JaquelineHyOnChristmasSpirit Thu 06-Dec-12 18:11:57

My husband is from Zimbabwe and has been in the UK for 10 years. He has full PR of his daughters and their birth mother isn't allowed any contact with them.

We are married and I am expecting our 4th child. Yet in February we have to begin to fight against his deportation as his temp visa is up and we have to begin the process again.

He could be forced back to Zim to apply from there (where he would be at risk of attack from local government forces as his Dad was brutally beaten a few weeks ago) but I would never be able to earn the amount of money needed to get him here as I am a social work student and will then become a single mum to 3 with a 4th due in a matter of months.

I have no idea what it going to happen and I'm disgusted that any family can be put through this kind of distress purely so that the coalition government can try and win votes from Daily Fail readers. It makes me so angry

hazleweatherfieldgirldetective Thu 06-Dec-12 18:13:07

She should have instructed a decent legal representative. First thing that should have been lodged, if they couldn't meet the immigration rules, is a decent set of article 8 representations. If they failed, a judicial review, as frequently judges are a lot more understanding than home office reps. Finally, why didn't they move to a different EU country where they could have lived together with him exercising his treaty rights? Surely that's better than them being separated?

TheBitchInTheHouse Fri 07-Dec-12 00:38:00


I'm sorry to hear about your husband. If you need some support, please think about join the facebook groups (assuming you haven't already heard of them you may have done). We're doing lots of things to try to get these awful rules overturned, including some families who are thinking of taking legal action as a group.

No one should ever have to face stress like that and have to worry about their family being broken up at any time, but for you to be going through this while pregnant is just terrible.

I do hope that things work out for you, in the meantime it'd be great to be able to help support you through these tough times.

TheBitchInTheHouse Fri 07-Dec-12 00:48:52


I can't really speak for the family, but I am sure they are aware of all of these possibilites and have done all they can do to keep their family together. It's not easy to just relocate to another country, especially as the dad had to find that all important 18.600 job and do it for six months before Mum can join them again.
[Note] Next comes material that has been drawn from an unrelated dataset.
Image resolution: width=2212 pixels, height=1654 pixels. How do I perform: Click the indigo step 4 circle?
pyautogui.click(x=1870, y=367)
In any case, it is appalling that any British Citizen should be exiled to another country - even temporarily - or be separated. No one living in a supposed democratic country should face a decision like that in the year 2012. It's the insane rules which have forced this family apart, not any decision they have made.

That's one of many reasons why they need to be overturned.
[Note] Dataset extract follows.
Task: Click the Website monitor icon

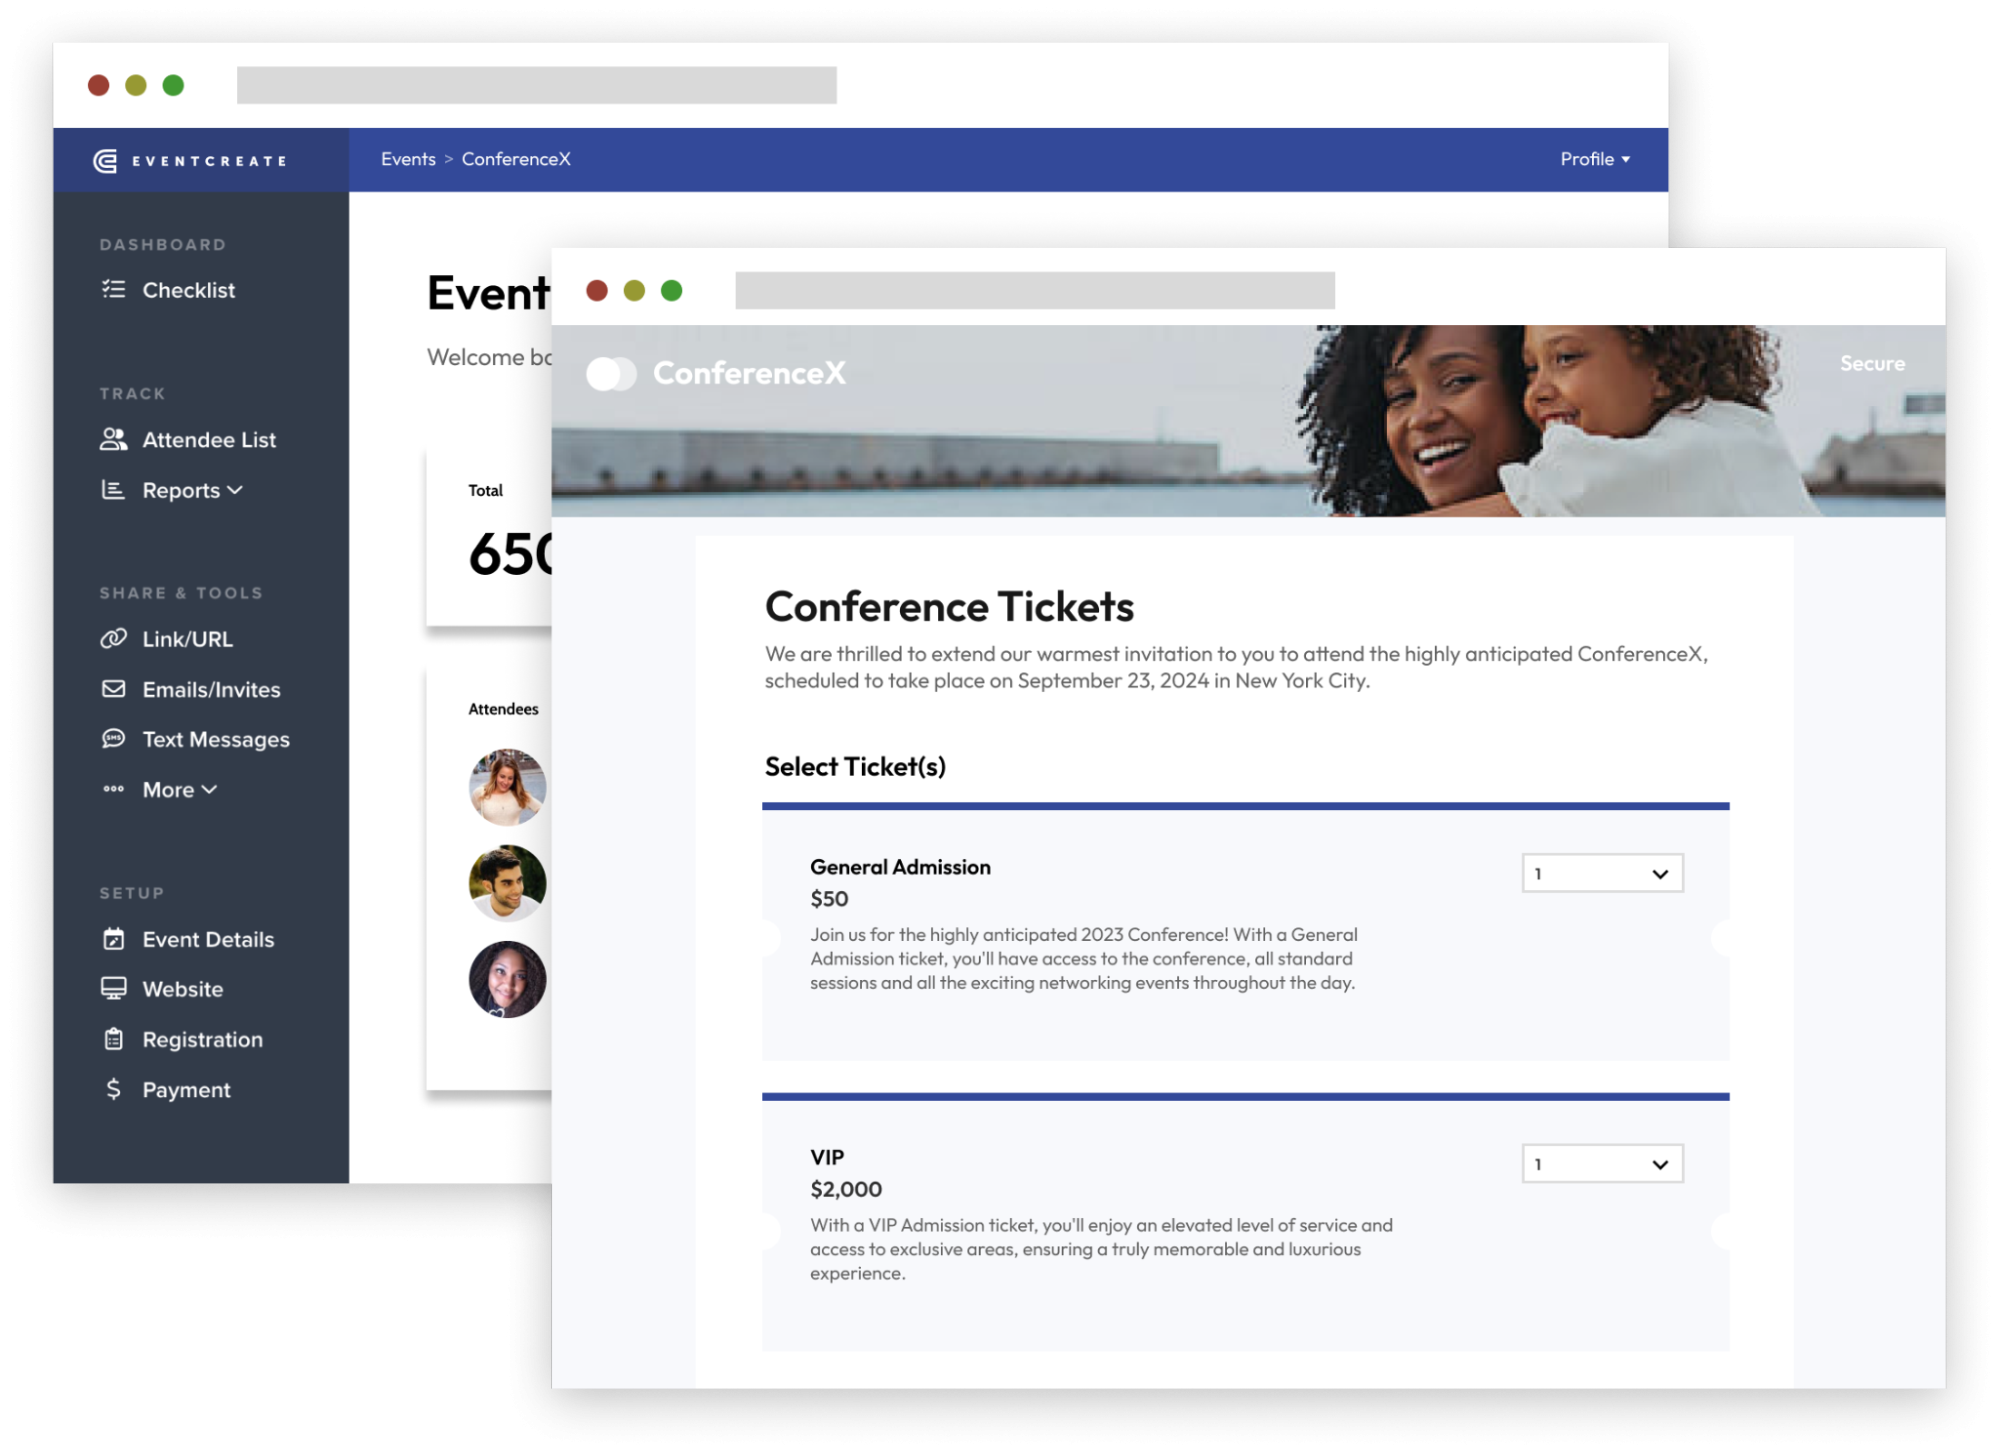Action: [x=113, y=989]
It's not just about this family - there are thousands who are going through this.

It's maddening that EU citizens are able to bring their non eu spouses to the UK so easily while British families are being torn apart. The UK government has made British Citizens second class citizens in their own country. That is not acceptable.

(I'd like to point out I'm not anti EU, don't want to take their rights away, just wish we had the same!)
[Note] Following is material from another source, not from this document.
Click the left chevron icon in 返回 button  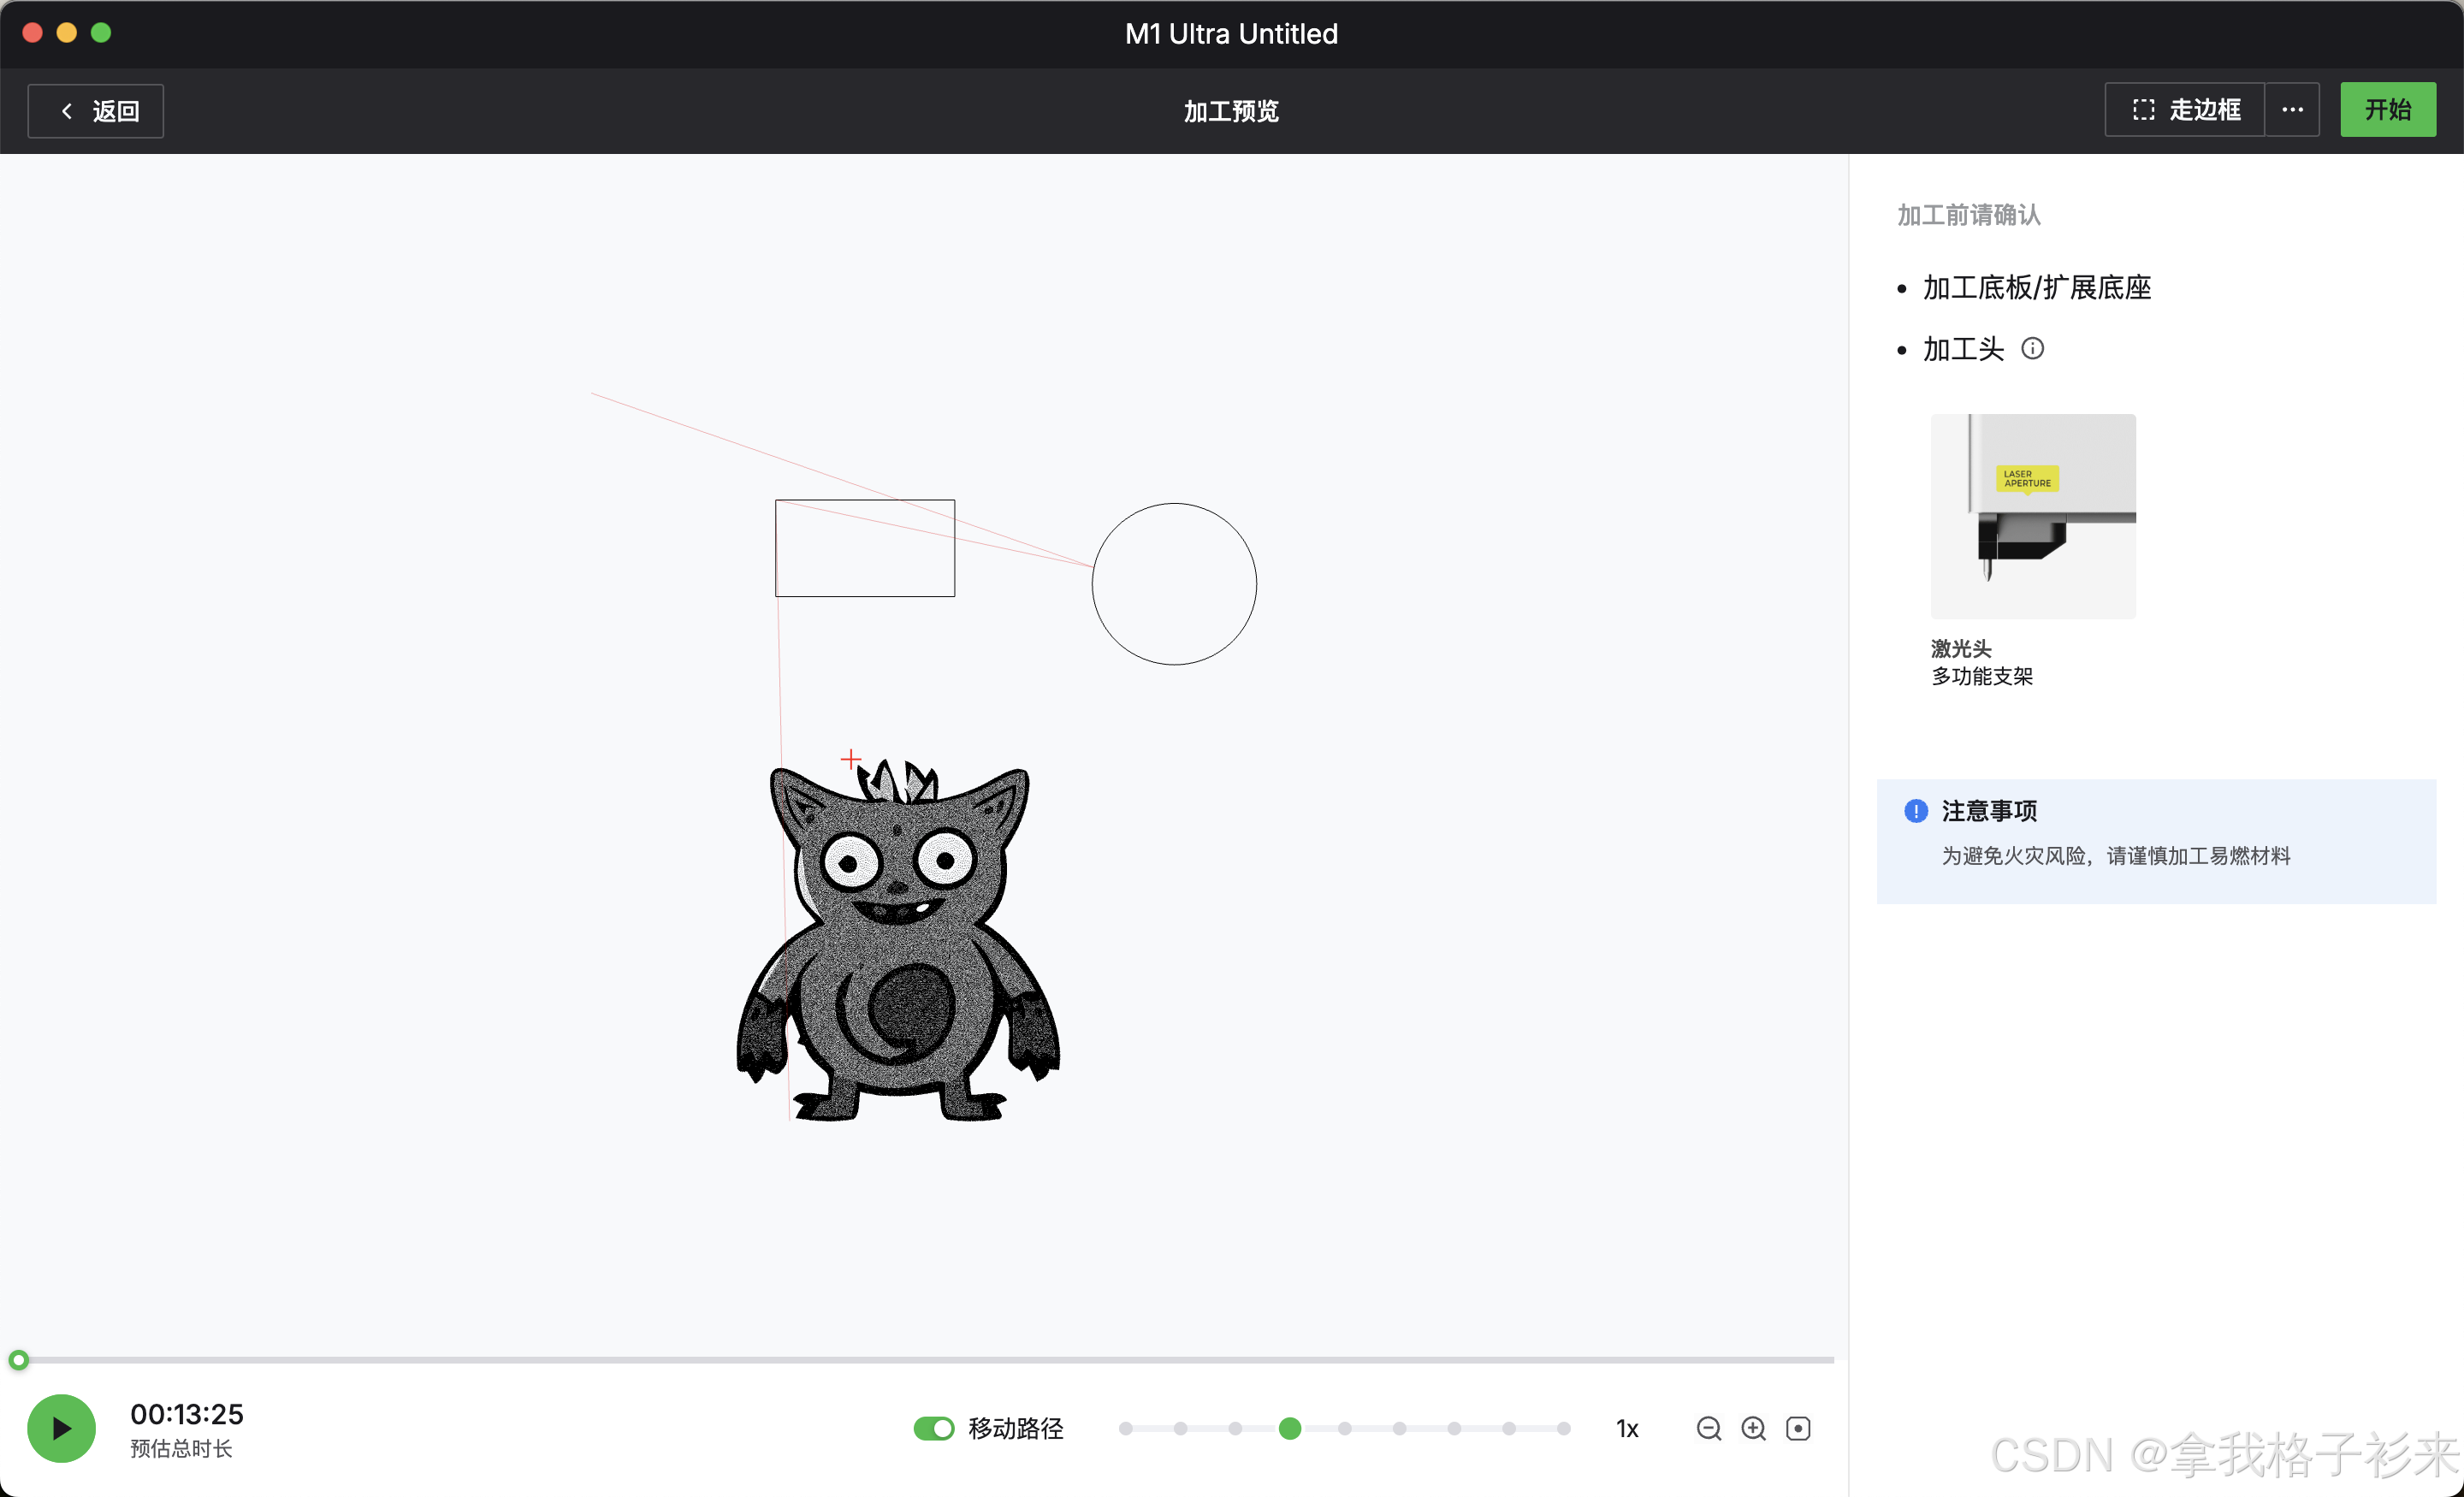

TheBitchInTheHouse Fri 07-Dec-12 00:50:15

@ Fancy Puffin

I promise you it's not a Rick Astley video smile

TanteRose Fri 07-Dec-12 01:10:52

the new rules are absolutely and utterly unfair

this could be me - if I had to move back to the UK (lets say, there is another massive earthquake in Japan and we became homeless here), my DH would not be allowed to go back to the UK with my DCs and me.

I've seen a FB page, but will check out the petitions etc.

thanks for posting, TheBitch smile

fenix Fri 07-Dec-12 03:29:01

I agree that the changes are unnecessarily draconian and unjust. My DH and I had to go through the visa process for a different country, and that was tough enough. If we had to deal with these impractical rules, we'd be buggered.

These requirements are clearly designed to offer a façade of open immigration, but ultimately one which severely restricts the class of people who are able to come. It's a sleazy way to draw in educated, English speaking people - if that's what they want, then they could up their game on skilled working visas.